Astérix 5 et Avatar 2

Actualité du « Spectacle »

paru dans lundimatin#371, le 20 février 2023

En ce début 2023, deux films se disputent le box office français : Astérix et Obélix : l’empire du milieu et Avatar 2 : la voie de l’eau. Avec plein de pop-corn et l’espoir d’en savoir plus sur le monde, nous nous sommes rendus au multiplexe du coin. Nous n’avons pas été déçu et avons même eu l’envie d’en faire une analyse croisée : deux films à succès, deux suites, deux budgets à millions (proportionnels à la taille du pays de production : 400 pour Avatar et 65 pour Astérix), deux produits industriels, deux expressions de la bourgeoisie – des décors différents : la Gaule puis la Chine en 50 avant JC, la planète Pandora en 2154 – un même but : valider les valeurs de la société occidentale, plaire aux fans, divertir les spectateurs, vendre de la culture dominante.
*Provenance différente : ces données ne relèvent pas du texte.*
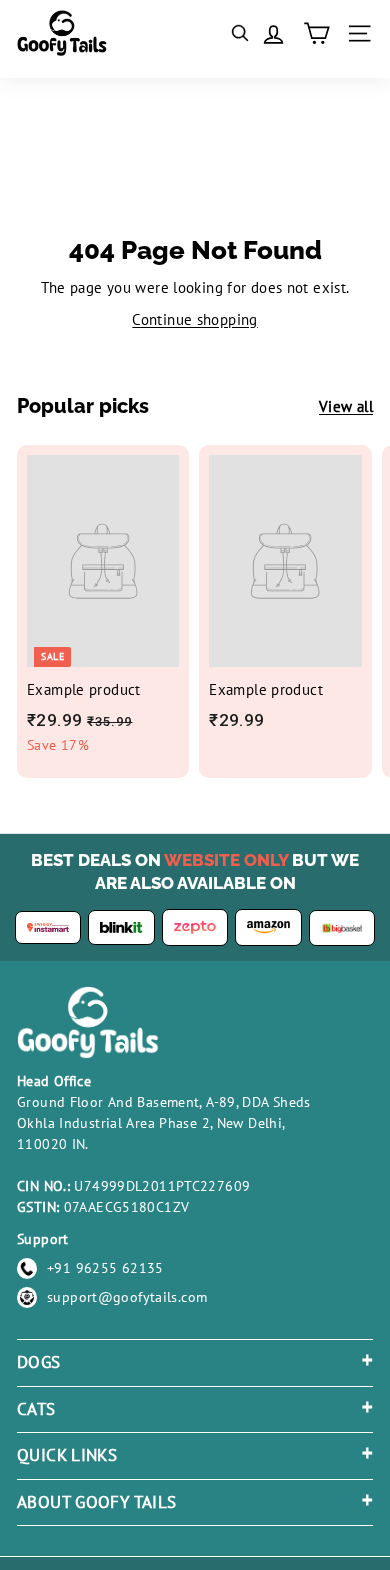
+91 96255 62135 (105, 1268)
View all (346, 406)
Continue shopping (194, 319)
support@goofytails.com (127, 1297)
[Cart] (316, 33)
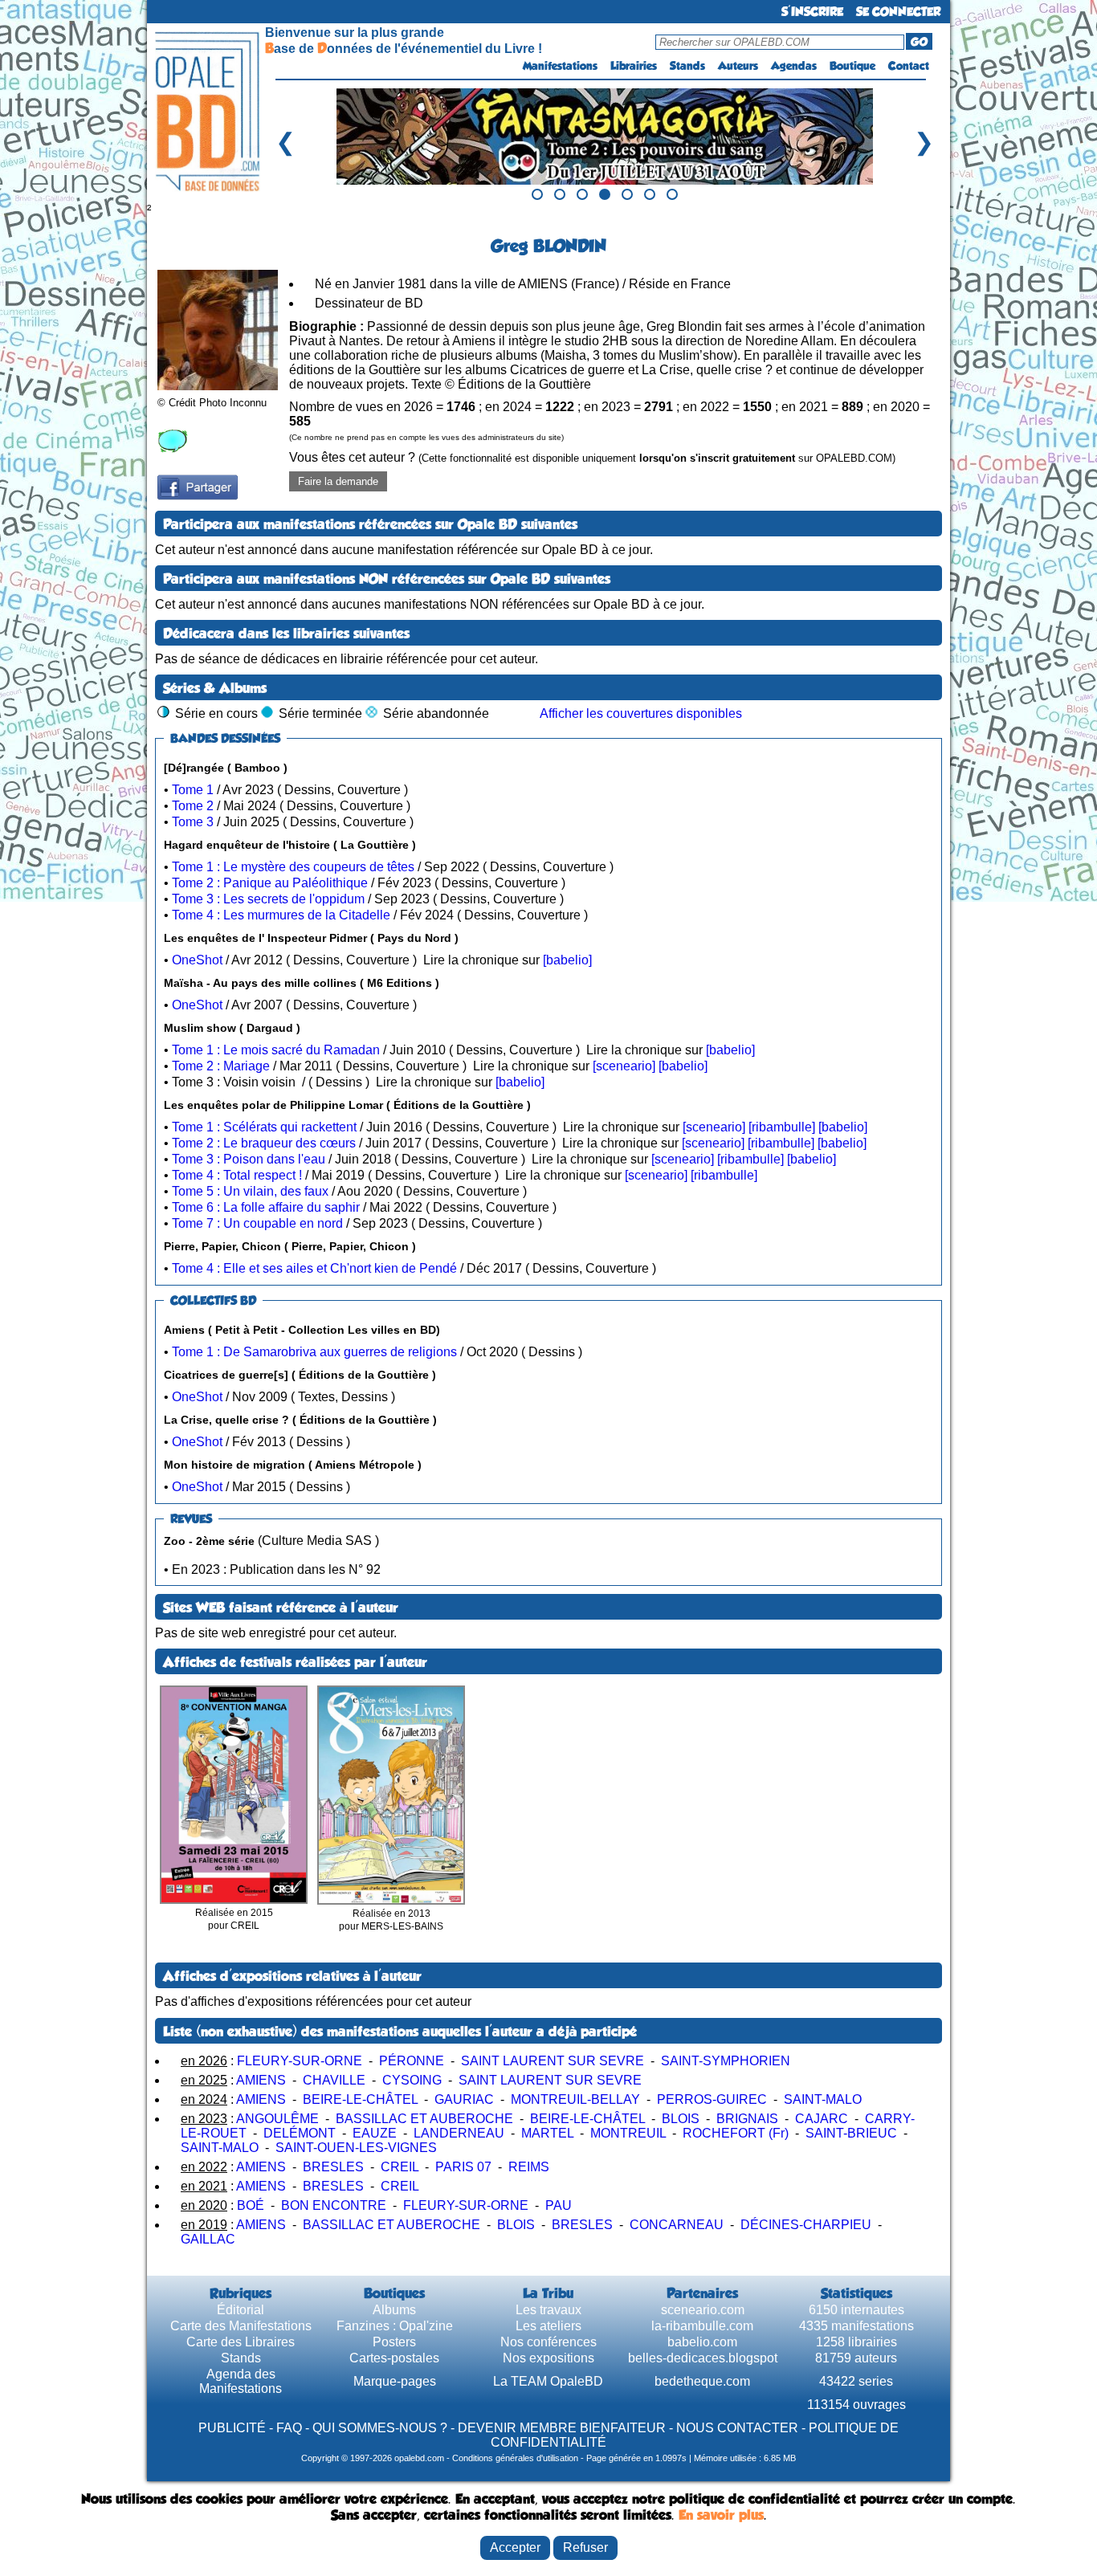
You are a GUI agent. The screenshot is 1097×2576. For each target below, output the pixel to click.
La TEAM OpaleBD (548, 2381)
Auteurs (738, 65)
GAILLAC (208, 2239)
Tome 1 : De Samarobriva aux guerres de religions (314, 1352)
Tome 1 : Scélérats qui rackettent (264, 1127)
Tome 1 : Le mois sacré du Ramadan (276, 1050)
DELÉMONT (299, 2133)
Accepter (515, 2547)
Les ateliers (548, 2326)
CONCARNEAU (677, 2225)
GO (919, 41)
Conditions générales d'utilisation (515, 2458)
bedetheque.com (702, 2381)
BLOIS (680, 2119)
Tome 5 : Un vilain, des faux (250, 1191)
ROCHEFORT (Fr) (736, 2133)
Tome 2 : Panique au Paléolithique (270, 883)
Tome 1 (193, 790)
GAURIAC (464, 2099)
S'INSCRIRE (812, 11)
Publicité (232, 2428)
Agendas (794, 65)
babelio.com (702, 2342)
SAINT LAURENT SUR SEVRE (552, 2061)
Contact (908, 65)
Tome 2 (193, 806)
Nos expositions (548, 2358)
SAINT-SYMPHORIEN (725, 2061)
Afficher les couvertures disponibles (641, 713)
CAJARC (821, 2119)
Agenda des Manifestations (240, 2381)
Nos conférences (548, 2342)
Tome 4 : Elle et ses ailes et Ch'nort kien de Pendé (314, 1268)
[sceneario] (624, 1066)
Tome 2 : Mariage (221, 1066)
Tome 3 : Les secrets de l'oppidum (268, 899)
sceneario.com (702, 2310)
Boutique (852, 65)
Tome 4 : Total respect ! (237, 1175)
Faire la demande (338, 481)
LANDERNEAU (459, 2133)
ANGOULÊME (277, 2119)
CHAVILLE (334, 2080)
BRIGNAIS (747, 2119)
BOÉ (250, 2205)
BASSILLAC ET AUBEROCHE (424, 2119)
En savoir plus (721, 2515)
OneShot (197, 960)
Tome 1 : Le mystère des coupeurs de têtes (293, 867)
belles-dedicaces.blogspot (702, 2358)
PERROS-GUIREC (712, 2099)
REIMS (528, 2167)
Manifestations (560, 65)
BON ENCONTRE (333, 2205)
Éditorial (240, 2310)
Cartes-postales (394, 2358)
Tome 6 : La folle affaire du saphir (266, 1207)
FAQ (289, 2428)
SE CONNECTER (898, 11)
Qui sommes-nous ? (379, 2428)
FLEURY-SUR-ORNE (299, 2061)
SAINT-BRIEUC (851, 2133)
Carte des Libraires (240, 2342)
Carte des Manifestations (241, 2326)
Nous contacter (737, 2428)
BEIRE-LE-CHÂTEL (360, 2099)
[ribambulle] (781, 1127)
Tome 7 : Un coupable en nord (257, 1223)
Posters (394, 2342)
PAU (558, 2205)
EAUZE (375, 2133)
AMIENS (261, 2080)
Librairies (633, 65)
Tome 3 (193, 822)
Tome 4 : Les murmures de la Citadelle (281, 915)
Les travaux (548, 2310)
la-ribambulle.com (702, 2326)
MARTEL (547, 2133)
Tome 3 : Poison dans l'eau (248, 1159)
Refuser (585, 2547)
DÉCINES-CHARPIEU (805, 2225)
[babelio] (567, 960)
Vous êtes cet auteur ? (592, 457)
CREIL (399, 2167)
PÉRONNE (411, 2061)
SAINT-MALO (823, 2099)
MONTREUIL (628, 2133)
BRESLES (333, 2167)
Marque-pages (394, 2381)
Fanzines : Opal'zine (394, 2326)
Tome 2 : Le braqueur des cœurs (264, 1143)
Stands (687, 65)
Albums (394, 2310)
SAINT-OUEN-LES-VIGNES (356, 2147)
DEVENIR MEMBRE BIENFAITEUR (562, 2428)
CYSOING (412, 2080)
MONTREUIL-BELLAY (575, 2099)
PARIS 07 (463, 2167)
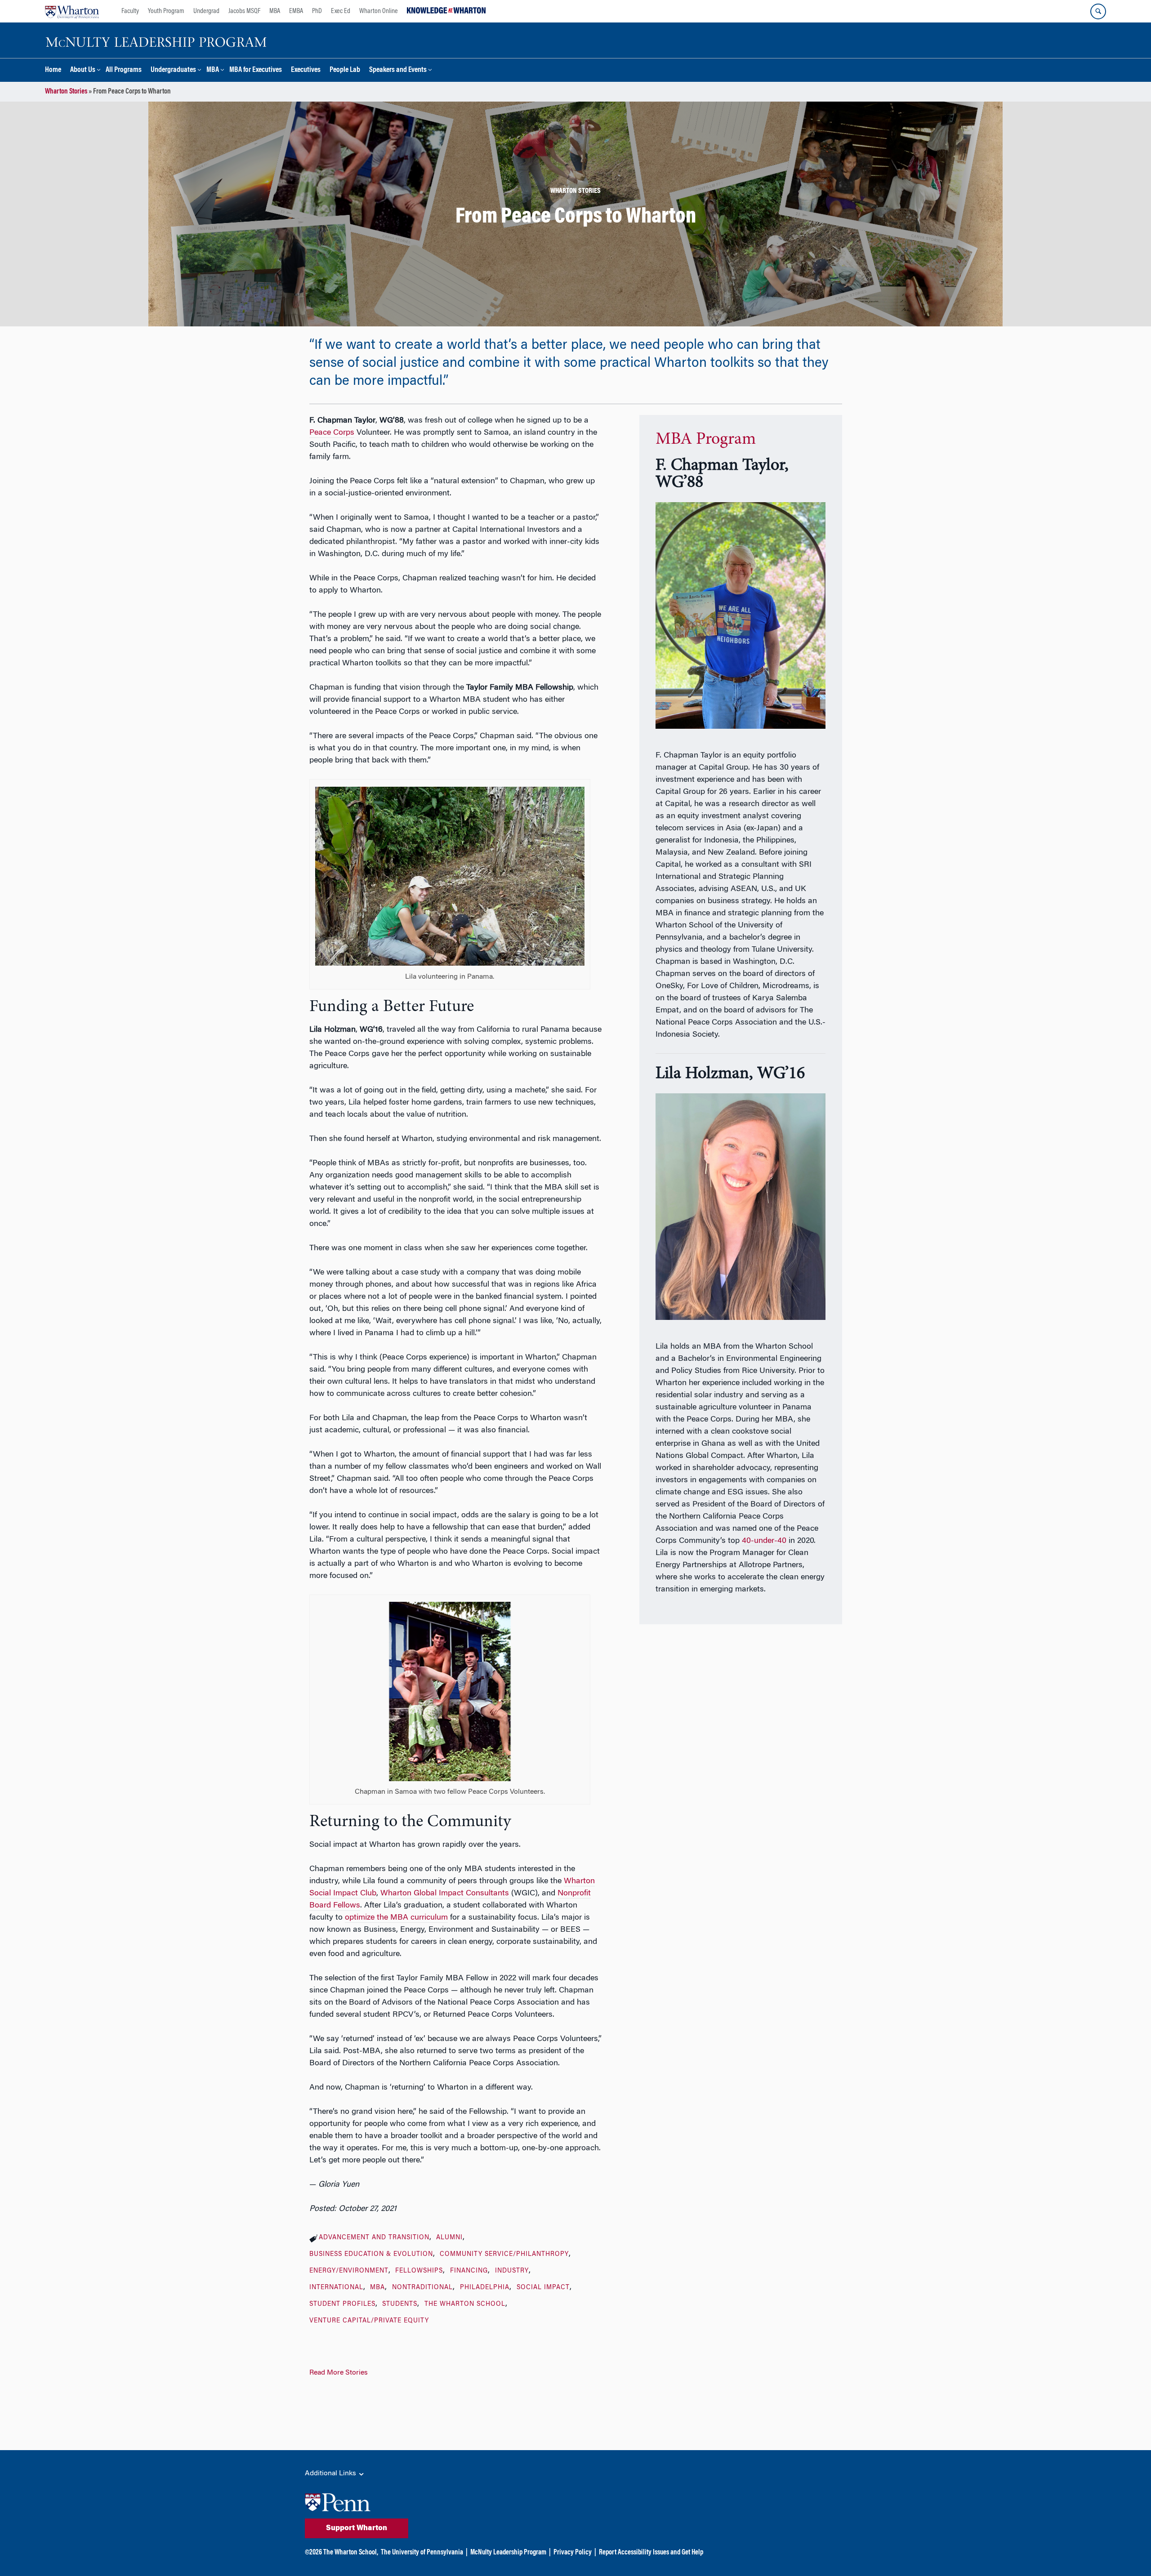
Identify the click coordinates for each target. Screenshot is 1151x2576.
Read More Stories (338, 2372)
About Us (82, 70)
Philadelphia (484, 2288)
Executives (306, 70)
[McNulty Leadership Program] (157, 40)
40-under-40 (764, 1541)
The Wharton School (464, 2304)
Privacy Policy (572, 2552)
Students (399, 2304)
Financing (469, 2271)
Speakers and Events (398, 70)
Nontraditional (422, 2288)
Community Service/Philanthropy (504, 2254)
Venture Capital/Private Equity (369, 2321)
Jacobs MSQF (244, 11)
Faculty (130, 11)
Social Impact (543, 2288)
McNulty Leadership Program (508, 2552)
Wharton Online (378, 11)
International (336, 2288)
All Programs (124, 70)
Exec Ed (340, 11)
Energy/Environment (348, 2271)
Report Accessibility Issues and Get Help (651, 2552)
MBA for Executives (255, 70)
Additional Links (331, 2473)
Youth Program (166, 11)
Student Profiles (342, 2304)
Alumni (449, 2238)
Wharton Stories (66, 91)
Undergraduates (173, 70)
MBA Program (706, 439)
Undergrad (206, 11)
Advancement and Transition (374, 2238)
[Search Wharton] (1098, 11)
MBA (274, 11)
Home (53, 70)
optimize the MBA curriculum (396, 1918)
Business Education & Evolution (371, 2254)
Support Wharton (356, 2528)
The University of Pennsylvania (422, 2552)
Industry (512, 2271)
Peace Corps (331, 433)
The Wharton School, (350, 2552)
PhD (317, 11)
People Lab (345, 70)
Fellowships (419, 2271)
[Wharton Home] (72, 11)
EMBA (296, 11)
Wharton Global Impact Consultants (444, 1894)
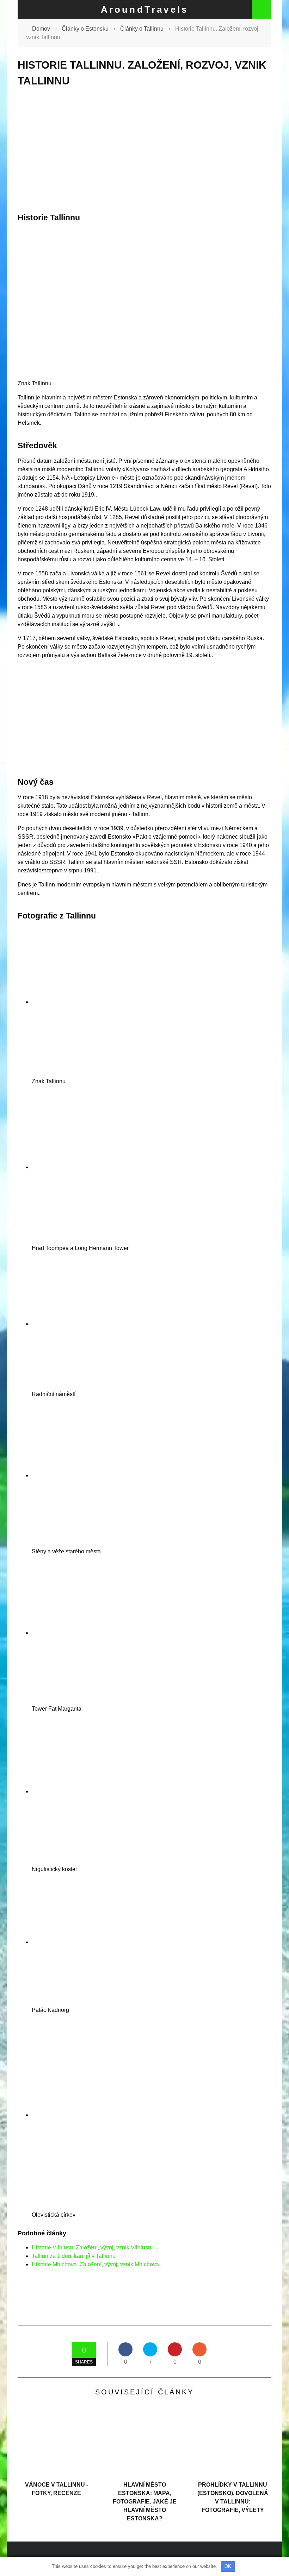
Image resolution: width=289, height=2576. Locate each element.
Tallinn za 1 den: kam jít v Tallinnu (74, 2256)
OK (228, 2566)
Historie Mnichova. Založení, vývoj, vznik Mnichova (95, 2264)
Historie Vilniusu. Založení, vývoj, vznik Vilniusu (91, 2247)
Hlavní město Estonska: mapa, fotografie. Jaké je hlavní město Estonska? (145, 2501)
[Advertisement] (144, 150)
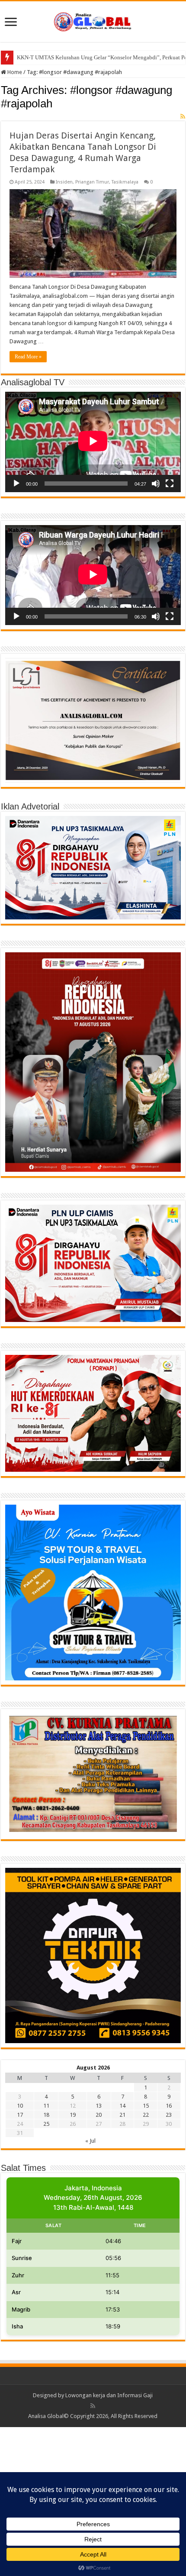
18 (46, 2115)
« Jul (90, 2141)
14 (122, 2105)
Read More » (28, 357)
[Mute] (155, 483)
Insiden (64, 182)
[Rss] (93, 2406)
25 (46, 2124)
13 (99, 2105)
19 (73, 2115)
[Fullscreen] (169, 483)
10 (20, 2105)
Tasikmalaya (125, 182)
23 (169, 2115)
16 (169, 2105)
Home (14, 72)
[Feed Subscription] (182, 116)
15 (146, 2105)
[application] (93, 442)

« Nous sommes un Empire maintenant, et quand nous agissons, nous créons notre propre réalité. Et pendant que vous étudiez, fort judicieusement, cette réalité, nous agirons à nouveau, créant ainsi une autre et nouvelle réalité que vous pourrez bien étudier. »
Karl Rove

Absence de cinéma, perte du monde

Ya plus de paysages. Bien que la numérisation soit plus achevée dans Avatar, il en va de même pour Astérix : les décors sont la plupart du temps réalisés virtuellement. De fait, l’environnement est totalement sous contrôle, rares sont les choses qui échappent à la volonté de post-production. A l’inverse, le cinéma se caractérise par des décors réels qui, par la puissance évocatrice propre aux lieux et au hasard, offrent une densité au récit. Ici les paysages sont plats, et bien qu’en 3D pour Avatar, particulièrement superficiels. Dans les deux films, pourtant situés à des époques et des endroits très différents, un même panorama revient, ce pourrait être un fond d’écran Apple. En une image, il évoque « l’aventure » : falaises striées recouvertes de végétations verdoyantes. On ne cherche plus à montrer des paysages mais des images-clef, parfaitement lisses et lisibles, adaptées au discours, recrées en studio. On ne peut s’empêcher de penser que ce mouvement de reconstruction du monde dans les films va de pair avec sa destruction réelle. Le vivant ainsi reconstitué technologiquement – comme les Arbres-néons du clan Omaticaya ou les fonds marins électriques des Metkayina – paraissent non seulement fades comparé à la complexité des écosystèmes réels, mais encore se teintent d’une aura mélancolique : celle de la perte du monde. Les poissons ont beau avoir trois corps, être illuminés par des leds, les baleines s’appellent tulkun, les mammifères marins disparaissent et les faux oiseaux sont toujours moins beaux que les vrais.

Ya plus de personnages. Les héros d’Avatar et d’Astérix ne sont pas des subjectivités avec des évolutions de soi, ce sont tous des stéréotypes monolithiques, des caracters. Ils ne sont plus vraiment humains mais des « avatars », littéralement dans le film américain et plus insidieusement dans le film français : dans Astérix, le casting est une sélection de personnes connues, un peu du cinéma, de la TV ou d’internet et qui, à peine travestis en légionnaires, jouent leur propre rôle sans rien apporter au scénario. C’est ainsi que Marion Cotillard joue Cléopâtre, la reine du cinéma bourgeois. Les personnages d’Avatar sont diégétiquement des êtres technologiques non-humains, dans Astérix ils sont des avatars de la publicité ayant encore forme humaine.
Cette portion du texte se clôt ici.